The radical surgery proposed by Reagan to return farmers to a "market-oriented" agriculture by reducing federal supports appears to be going nowhere. Farm-state lawmakers -- GOP and Democratic -- are attacking it as too drastic; even the conservative American Farm Bureau Federation opposes it.
At a House Agriculture Committee hearing last week, Rep. Leon E. Panetta (D-Calif.) was blunt with Agriculture Secretary John R. Block: "Your bill's dead on both sides House and Senate ; it ain't going anywhere."
Block said the administration's goals of cutting farm-program costs and pushing farmers toward more competition were "non-negotiable." But he conceded that compromises might be possible to reach those goals. Few, however, see the compromises coming easily.
The basic problem is that U.S. farmers produce more than they can sell. The unsellable surpluses have depressed prices and increased federal farm-support costs to more than $50 billion during Reagan's first term, but that is only a part of the problem.
More than a third of U.S. farm production is aimed at the export market. World recession and the strong dollar have cut export sales by about $8 billion since the 1981 peak of $43 billion. Block and the administration argue that the farm programs drive farmers to overproduce, rather than orient them to market realities.

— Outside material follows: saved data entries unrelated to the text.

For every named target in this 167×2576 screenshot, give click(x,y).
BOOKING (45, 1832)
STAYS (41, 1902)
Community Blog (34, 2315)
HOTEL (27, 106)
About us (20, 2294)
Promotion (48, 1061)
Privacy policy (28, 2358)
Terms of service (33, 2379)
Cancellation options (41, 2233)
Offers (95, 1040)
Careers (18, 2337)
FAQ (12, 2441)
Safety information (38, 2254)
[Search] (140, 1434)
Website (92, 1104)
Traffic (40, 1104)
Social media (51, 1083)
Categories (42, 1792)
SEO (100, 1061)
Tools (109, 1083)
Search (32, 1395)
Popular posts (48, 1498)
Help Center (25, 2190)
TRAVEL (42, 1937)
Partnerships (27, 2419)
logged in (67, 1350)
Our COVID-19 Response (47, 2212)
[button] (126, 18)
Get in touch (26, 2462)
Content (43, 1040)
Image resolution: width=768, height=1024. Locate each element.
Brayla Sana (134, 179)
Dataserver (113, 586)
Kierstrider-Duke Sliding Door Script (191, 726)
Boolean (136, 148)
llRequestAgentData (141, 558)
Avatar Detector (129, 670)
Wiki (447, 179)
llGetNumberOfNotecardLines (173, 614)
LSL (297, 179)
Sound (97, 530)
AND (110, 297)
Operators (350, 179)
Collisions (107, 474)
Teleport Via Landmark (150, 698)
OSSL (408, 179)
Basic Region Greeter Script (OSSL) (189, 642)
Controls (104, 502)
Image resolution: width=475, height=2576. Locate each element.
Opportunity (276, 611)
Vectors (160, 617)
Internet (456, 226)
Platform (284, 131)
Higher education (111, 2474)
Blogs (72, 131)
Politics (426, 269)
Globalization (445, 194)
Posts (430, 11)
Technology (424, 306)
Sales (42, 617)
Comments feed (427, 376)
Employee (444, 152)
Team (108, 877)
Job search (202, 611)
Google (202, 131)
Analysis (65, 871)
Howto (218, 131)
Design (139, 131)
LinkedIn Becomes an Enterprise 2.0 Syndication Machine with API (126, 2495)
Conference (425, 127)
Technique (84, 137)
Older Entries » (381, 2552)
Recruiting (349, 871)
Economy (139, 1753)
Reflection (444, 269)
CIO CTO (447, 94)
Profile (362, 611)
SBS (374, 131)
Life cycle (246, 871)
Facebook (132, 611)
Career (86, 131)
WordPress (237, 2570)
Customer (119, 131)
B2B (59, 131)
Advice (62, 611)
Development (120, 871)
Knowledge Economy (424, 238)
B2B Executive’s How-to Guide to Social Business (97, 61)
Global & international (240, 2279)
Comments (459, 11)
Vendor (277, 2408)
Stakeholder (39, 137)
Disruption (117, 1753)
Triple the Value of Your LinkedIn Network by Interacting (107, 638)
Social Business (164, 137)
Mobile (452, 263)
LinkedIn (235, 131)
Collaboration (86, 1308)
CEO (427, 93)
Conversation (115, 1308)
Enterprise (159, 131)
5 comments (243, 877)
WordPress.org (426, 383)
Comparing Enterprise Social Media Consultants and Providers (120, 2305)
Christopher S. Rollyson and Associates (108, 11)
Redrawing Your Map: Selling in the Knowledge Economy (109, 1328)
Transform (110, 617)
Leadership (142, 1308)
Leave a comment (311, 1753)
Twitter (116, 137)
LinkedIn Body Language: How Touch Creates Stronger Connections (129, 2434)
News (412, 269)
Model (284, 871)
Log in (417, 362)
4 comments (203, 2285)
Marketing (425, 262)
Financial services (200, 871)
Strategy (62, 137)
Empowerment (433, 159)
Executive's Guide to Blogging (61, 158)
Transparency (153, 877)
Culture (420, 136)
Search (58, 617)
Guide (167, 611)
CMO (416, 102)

Block's critics charge that the administration's approach will wipe out tens of thousands of farmers who are in economic difficulty due to events beyond their control. They urge more targeting of aid to the farmers who need it most and more aggressive U.S. export sales policies.
Much of this year's debate will focus on these basic elements of the farm programs:
Price supports, which tend to set a floor under market prices for cotton, rice and basic grains. When markets are low, the farmer can get a loan on his crop at the support level. If prices go up, he repays the loan and sells his crop. If not, he keeps the loan and the government keeps his crop. Reagan wants to cut support levels; his critics do not.
Target prices, income supplements for grain, rice and cotton farmers to make up the difference between low market prices and their production costs. Federal spending on these "deficiency payments" has increased as markets have stagnated. Reagan proposes a reduction of target levels.
Acreage controls, surplus-regulating tools available to the secretary for reducing the amounts of land farmers plant. The administration proposes an end to all forms of production controls; some critics want mandatory controls to keep supplies in line with demand.
Few say that there will be an easy resolution of the profound differences between the administration and its farm-country critics. And some are suggesting there may be no resolution.
"I think we may get to Christmas and then quit," said Rep. James M. Jeffords (R-Vt.), a key player in the farm debate. "We could end up just extending the current law for another year."